Le moment d’évoquer un phénomène relativement récent : la fuite des entreprises bruxelloises vers la Flandre, mais aussi vers la Wallonie et le Brabant wallon. Le dernier exemple en date, et pas des moindres, est Leonidas. Le chocolatier s’est installé dans le zoning nord de Nivelles, mettant fin à 110 ans de présence en Région bruxelloise. Un investissement de 70 millions d’euros y a été consenti pour construire la toute nouvelle usine qui s’étendra sur 30.000 m². En tout, entre 2021 et 2022, la Wallonie a gagné au profit de Bruxelles quelque 822 entreprises. Le prix du foncier et la mobilité expliquent en partie cette mouvance.

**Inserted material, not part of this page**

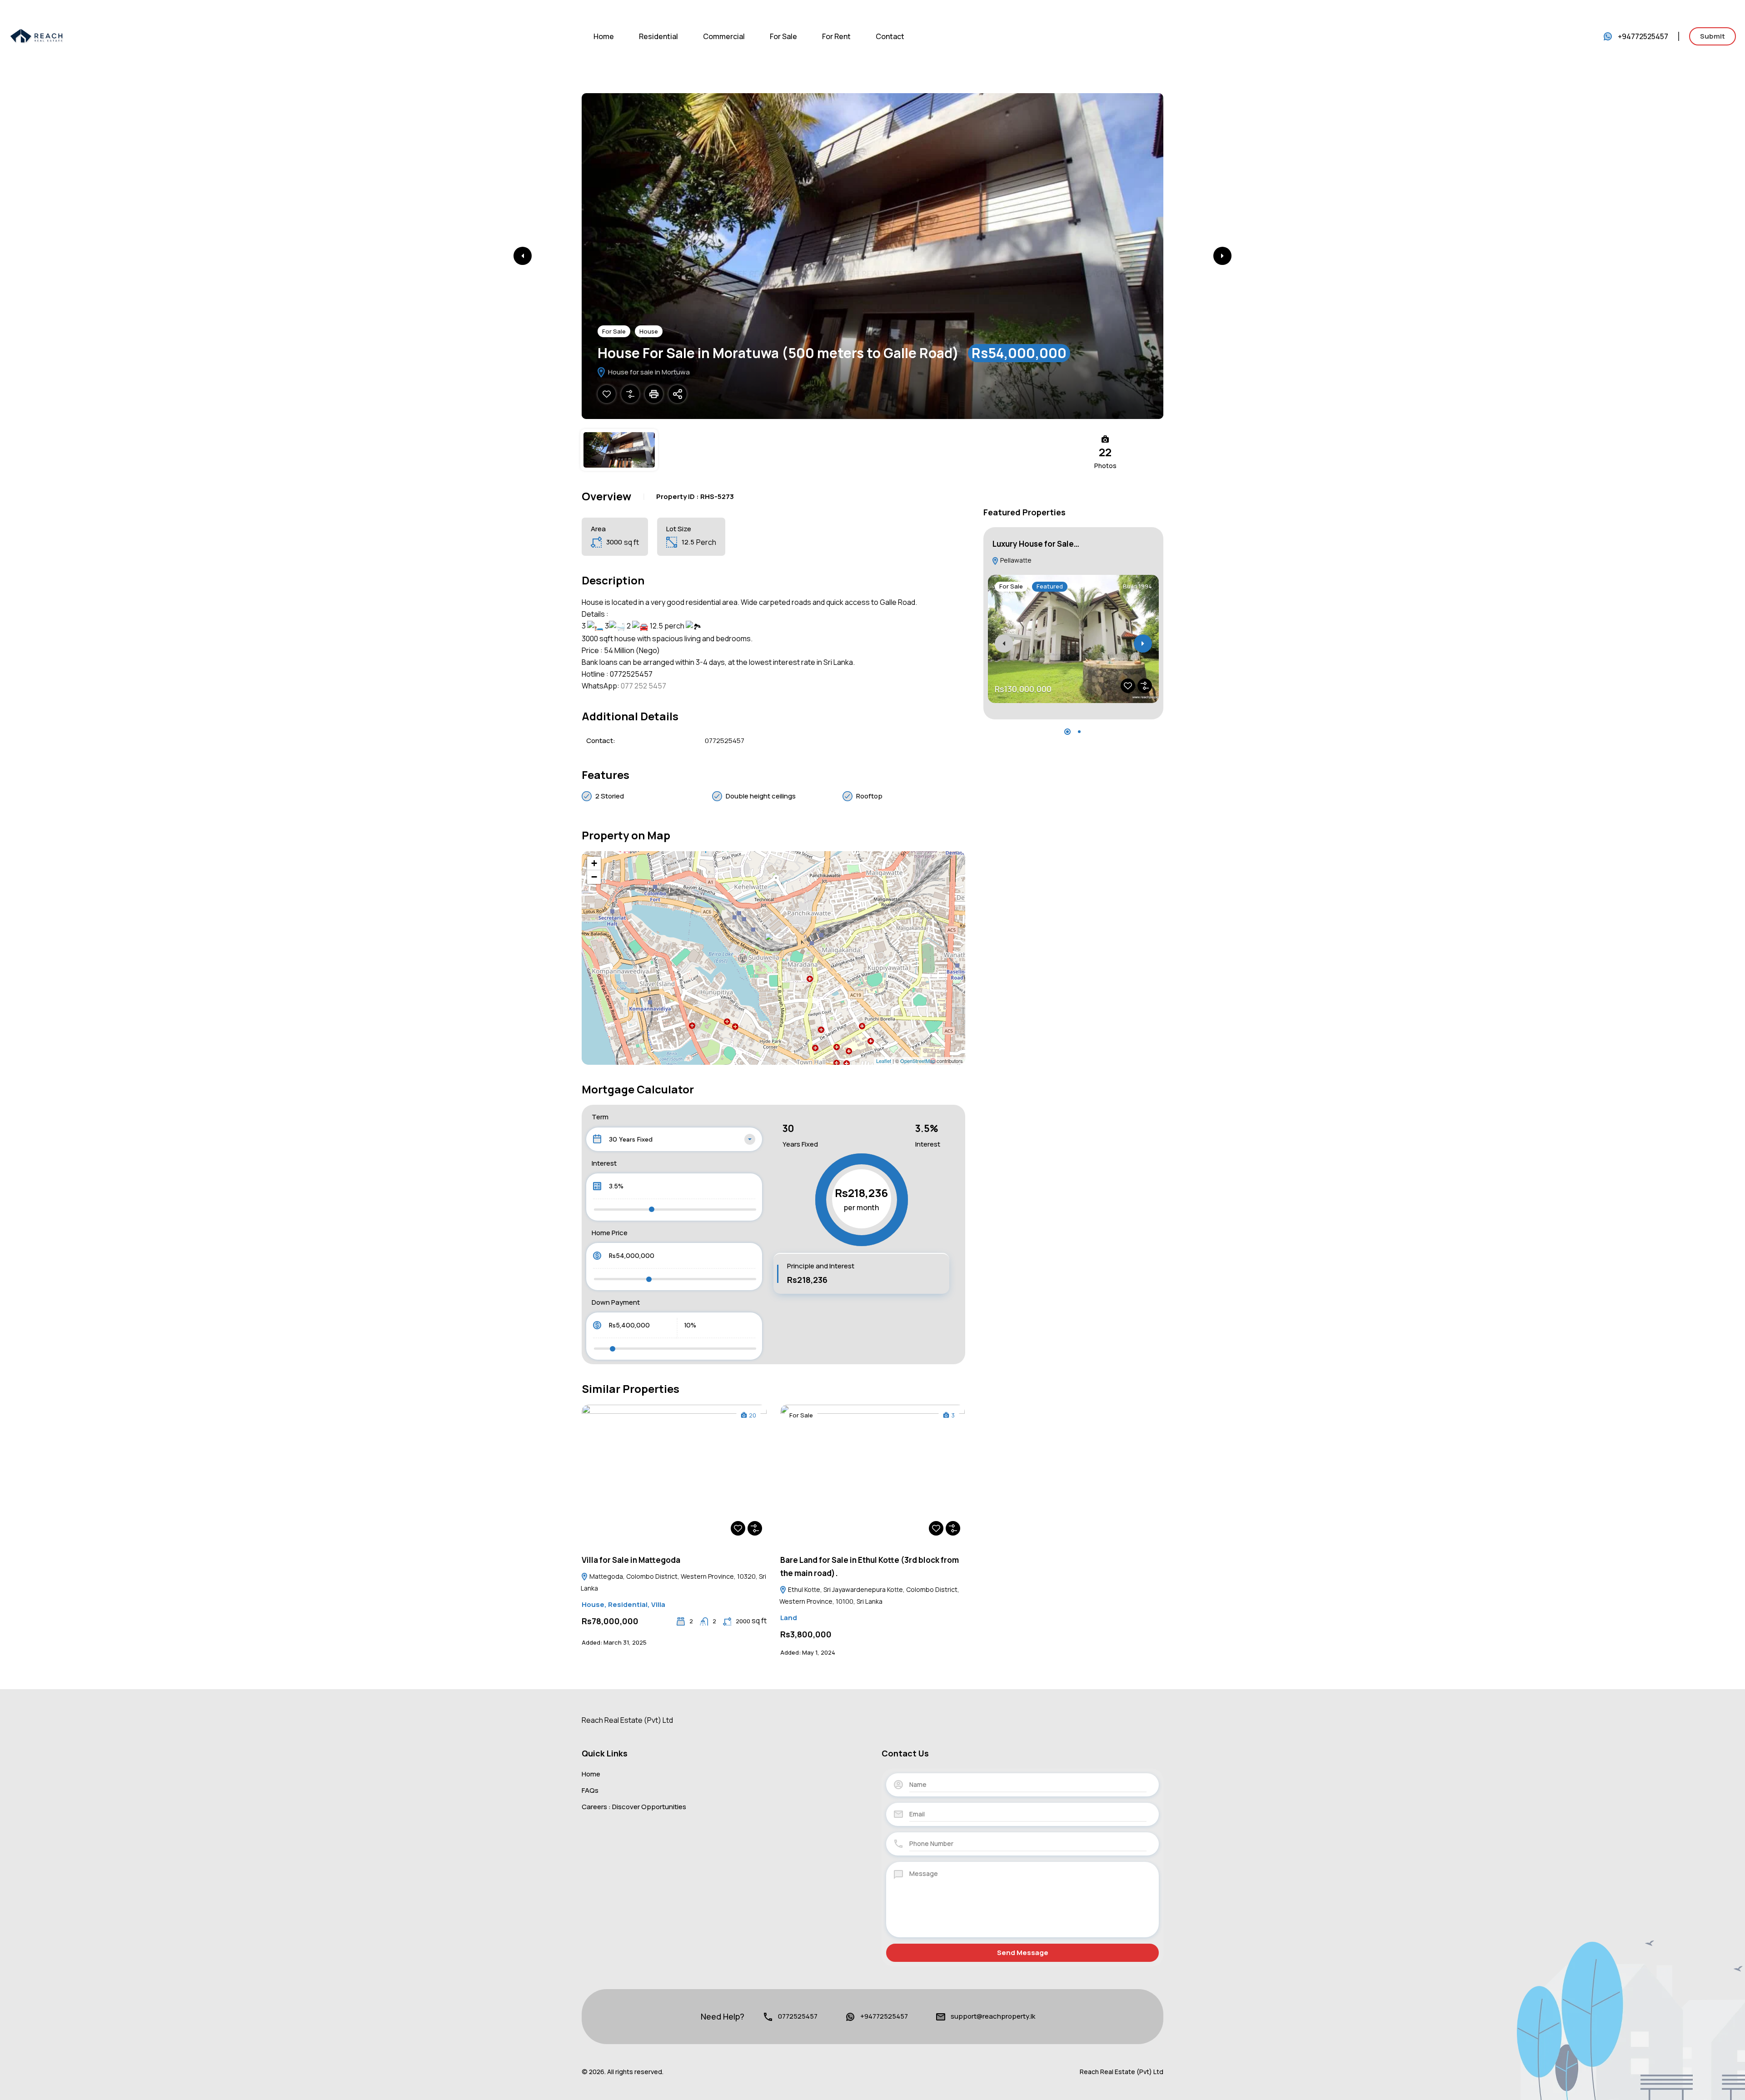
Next (1222, 256)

“A la Banque Nationale, certains sont tombés de leur chaise.” – Patrick Bisciari, économiste à la BNB
Le reste de la Wallonie en décrochage
Mais de grosses différences subsistent en Wallonie, et le Hainaut, Liège et le Luxembourg ne connaissent pas la même réussite que le BW. L’étude de la BNB montre d’ailleurs que ces provinces sont en décrochage : la croissance de leur PIB par habitant est en deçà de la médiane européenne. La province de Namur “fait un tout petit peu mieux”, ajoute Patrick Bisciari. Elle se situe juste au-dessus de la médiane des NUTS2 d’Europe occidentale.
L’économiste apporte quelques nuances. D’abord, entre 2001 et 2019, aucune région en transition n’est parvenue à se hisser dans la catégorie des économies plus développées, alors que de nombreuses autres ont été dégradées. En d’autres termes, “la stagnation ou le recul relatif n’est pas l’apanage des provinces wallonnes”. En outre, les provinces wallonnes, mais c’est aussi vrai pour le Brabant wallon, sont affectées par le phénomène des navetteurs qui travaillent dans la capitale. Et le même raisonnement vaut pour le Luxembourg dans la province du même nom.
Par rapport aux autres régions d’Europe en transition, la Wallonie dispose toutefois d’atouts. Notamment au niveau de sa compétitivité, écrit la BNB. Grâce à ses infrastructures et sa position géographique, la Région wallonne a accès à un large et riche marché potentiel. Ses entreprises sont également plus développées technologiquement et ses ménages se montrent plus disposés à utiliser les technologies les plus récentes. Autres avantages : la Wallonie est riche de terrains pour accueillir des entreprises et peut compter, pour le moment, sur une population active en progression, contrairement à plus de la moitié des régions en transition. Enfin, la Région wallonne est en avance sur certaines technologies vertes comme le recyclage et la capture de carbone.
Par contre, les points noirs ne surprendront personne. Parmi eux, le marché du travail. Le faible taux d’emploi résulte de “l’inadéquation entre l’offre et la demande de travail”, écrit la BNB. Et au-delà du chômage, la Wallonie compte trop d’inactifs, dont des malades de longue durée. La priorité des priorités selon l’étude ? L’enseignement et la formation.
Le refrain est connu, mais il semble impératif de le répéter. Après tout, les Wallons font face à un risque de pauvreté plus important qu’ailleurs et leur santé est également moins solide. Avec des finances publiques en décrépitude, le monde politique devra se montrer créatif lors de la prochaine législature.